Now she also dabbles in playwriting and rap, and is in the band Sound of Rum. On the day she won the Ted Hughes award, she arrived straight from Holloway women's prison where inmates had been watching her perform. "I finished one poem and they just started hollering. I realised that these phrases, which were never supposed to be about incarceration, were exactly about that. They were just landing in this particular way because of where I was and who I was talking to."

Not all the responses to her work have been positive. The poet Nathan A Thompson wrote in the Independent last month that most performed poems "are not strong enough to be published in even minor poetry journals". Tempest says: "One university lecturer played a video of me performing What We Came After, ironically a poem about reclaiming language from the academies. Then he read the poem out himself and said, 'See it's not a poem, because when I read it, it doesn't sound like that. So she's not a poet and 100 years from now no one will know who she is.'"

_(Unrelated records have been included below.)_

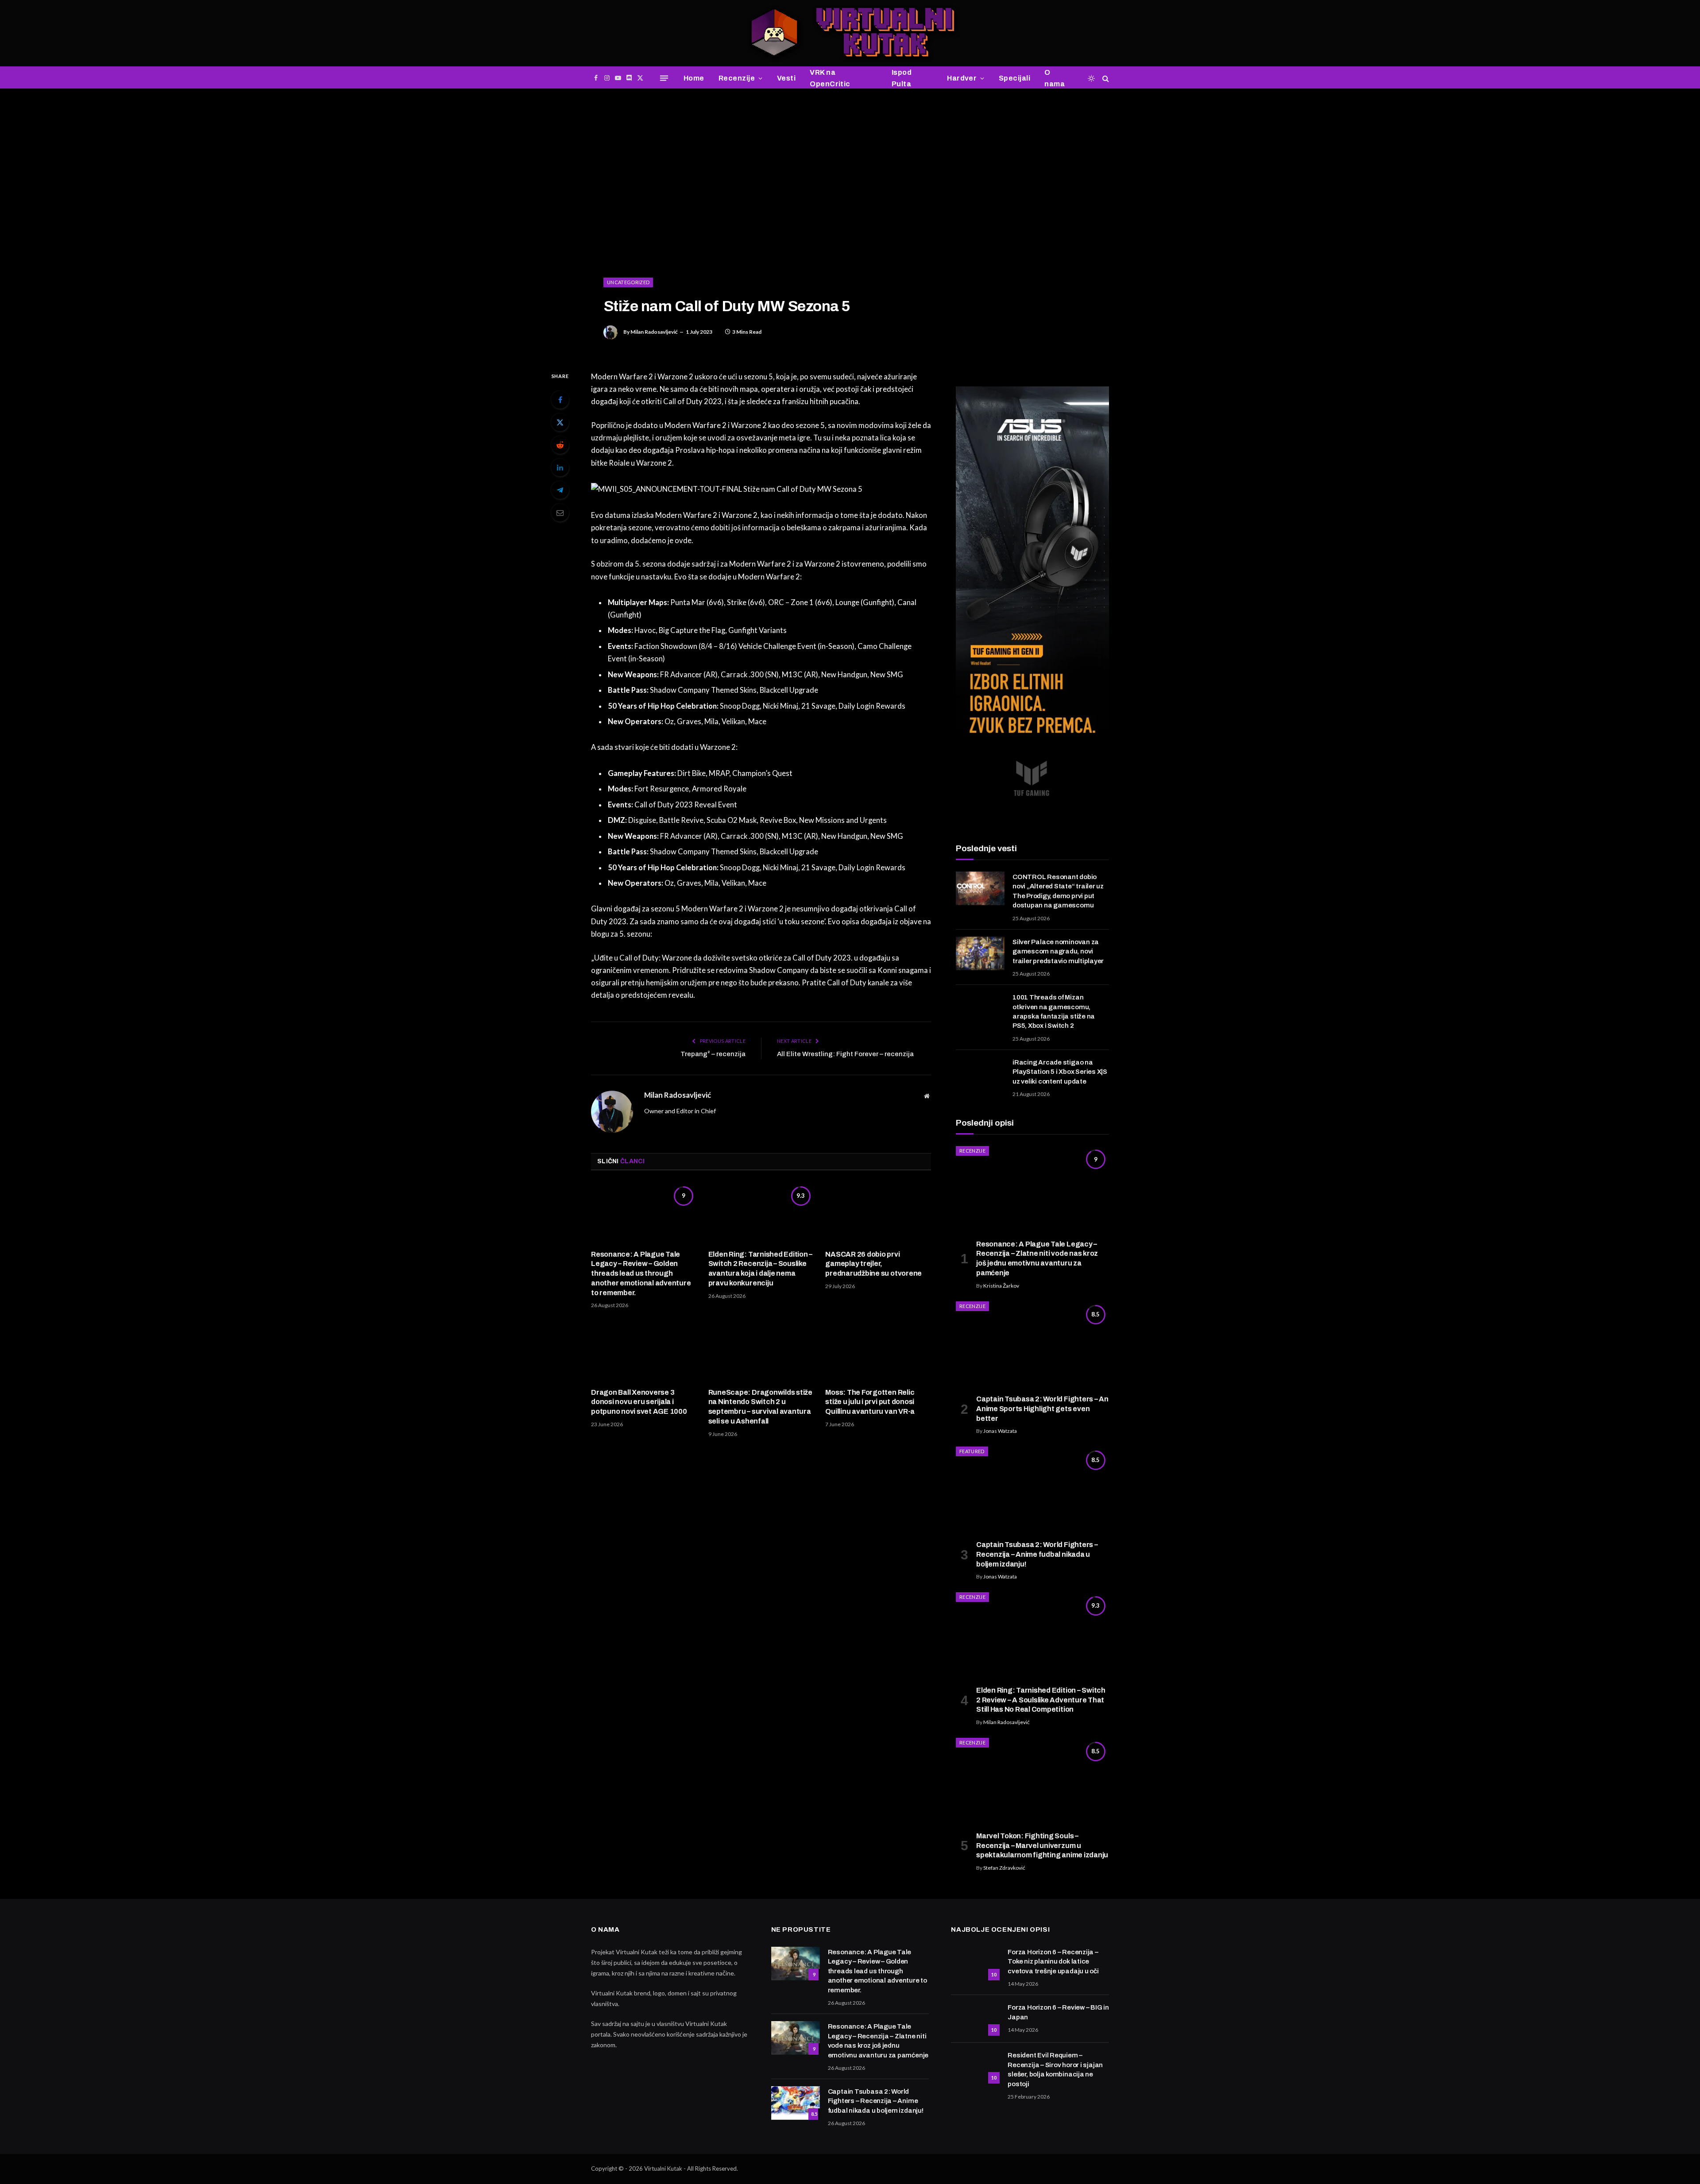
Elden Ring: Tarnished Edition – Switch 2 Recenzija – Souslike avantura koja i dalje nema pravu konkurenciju (760, 1268)
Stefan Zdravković (1004, 1867)
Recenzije (737, 78)
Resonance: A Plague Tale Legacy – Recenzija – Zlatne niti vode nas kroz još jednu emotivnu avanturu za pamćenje (1037, 1258)
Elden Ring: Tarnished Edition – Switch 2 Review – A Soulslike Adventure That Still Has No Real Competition (1040, 1699)
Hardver (962, 78)
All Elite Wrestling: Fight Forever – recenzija (845, 1053)
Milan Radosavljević (654, 331)
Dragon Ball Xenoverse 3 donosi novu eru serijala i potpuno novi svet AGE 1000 (639, 1402)
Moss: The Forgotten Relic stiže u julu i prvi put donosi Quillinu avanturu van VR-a (870, 1402)
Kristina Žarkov (1001, 1285)
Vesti (786, 78)
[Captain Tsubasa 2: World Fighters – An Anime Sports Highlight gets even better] (1032, 1344)
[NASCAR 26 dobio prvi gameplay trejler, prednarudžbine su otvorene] (878, 1212)
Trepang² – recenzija (713, 1053)
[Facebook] (560, 400)
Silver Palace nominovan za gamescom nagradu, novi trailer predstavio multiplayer (1058, 951)
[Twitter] (560, 422)
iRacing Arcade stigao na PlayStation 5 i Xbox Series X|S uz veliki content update (1059, 1072)
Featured (972, 1451)
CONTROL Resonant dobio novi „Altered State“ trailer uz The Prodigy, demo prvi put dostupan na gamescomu (1058, 891)
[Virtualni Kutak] (850, 33)
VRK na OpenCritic (830, 78)
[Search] (1105, 78)
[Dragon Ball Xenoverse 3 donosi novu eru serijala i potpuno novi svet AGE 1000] (644, 1350)
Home (694, 78)
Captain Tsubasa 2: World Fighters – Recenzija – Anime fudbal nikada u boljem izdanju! (1037, 1554)
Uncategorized (628, 282)
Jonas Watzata (1000, 1431)
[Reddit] (560, 445)
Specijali (1014, 78)
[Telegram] (560, 490)
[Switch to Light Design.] (1091, 78)
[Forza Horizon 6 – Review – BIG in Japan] (975, 2019)
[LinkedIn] (560, 467)
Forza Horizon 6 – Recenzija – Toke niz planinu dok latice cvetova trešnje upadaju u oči (1053, 1962)
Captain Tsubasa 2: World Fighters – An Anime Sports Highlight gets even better (1042, 1408)
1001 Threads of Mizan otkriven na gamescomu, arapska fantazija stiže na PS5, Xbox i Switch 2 (1053, 1011)
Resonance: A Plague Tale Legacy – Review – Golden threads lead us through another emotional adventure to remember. (641, 1273)
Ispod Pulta (902, 78)
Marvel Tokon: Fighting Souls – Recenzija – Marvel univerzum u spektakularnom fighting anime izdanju (1042, 1845)
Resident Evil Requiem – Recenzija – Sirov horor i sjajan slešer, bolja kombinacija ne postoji (1055, 2069)
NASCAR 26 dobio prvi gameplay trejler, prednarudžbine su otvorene (873, 1263)
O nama (1054, 78)
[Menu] (664, 78)
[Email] (560, 512)
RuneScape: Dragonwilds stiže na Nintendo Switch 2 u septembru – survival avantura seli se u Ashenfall (760, 1407)
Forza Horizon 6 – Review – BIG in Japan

That's pretty dark. "I know, right!" she says, half-laughing. "People think if you're a performance poet you can get away with being a shit poet because you're a good performer. But there's nothing more wonderful than being told a story by somebody and being able to tell that they're genuine."

Something about Tempest's manner, even in conversation, gives you the sense of immediate intimacy. She says she puts everything into her poetry, but is she also the sort of person other people want to tell their secrets to?

"Yes. All the time. And total strangers. When you're just on stage … you're saying this stuff about what you've been through or where you're going or how you feel. So many people come over and say, 'I've been through this too.' People just want to talk. It's weird, when I've just come off stage and you're trying to have a really serious heart-to-heart with a stranger but someone else is waiting to have another heart-to-heart. Sometimes I wake up the next day after a gig and think: 'What the fuck did I tell all those people?'"

We head to Tempest's performance. Her poem is inspired by Leo Villareal's Cylinder II, and, without showing disrespect to the art, she questions the whole notion of looking at light in a darkened room when so much is going on outside. "In here, I'd stared at the lights until my eyes hurt, And it felt like shopping or watching adverts. Out there, with the sky and the space I could see. The colours and shapes and they burned bright for me."

When she has finished the whole atmosphere of the exhibition has changed. Whatever conclusion the crowd might have drawn, what's striking is that Tempest's poem couldn't be ignored: the conviction and drama of her performance forced a reaction and coloured the rest of the evening.

Performance poetry is a form shaped by John Cooper Clarke, Gil Scott-Heron and Linton Kwesi Johnson, but not yet canonised as one of the major arts. Perhaps the most exciting thing about Tempest is how unclear her future is. Unlike Skinner or Ginsberg, she is playing not just with thoughts and verse, but the conventions of performance itself.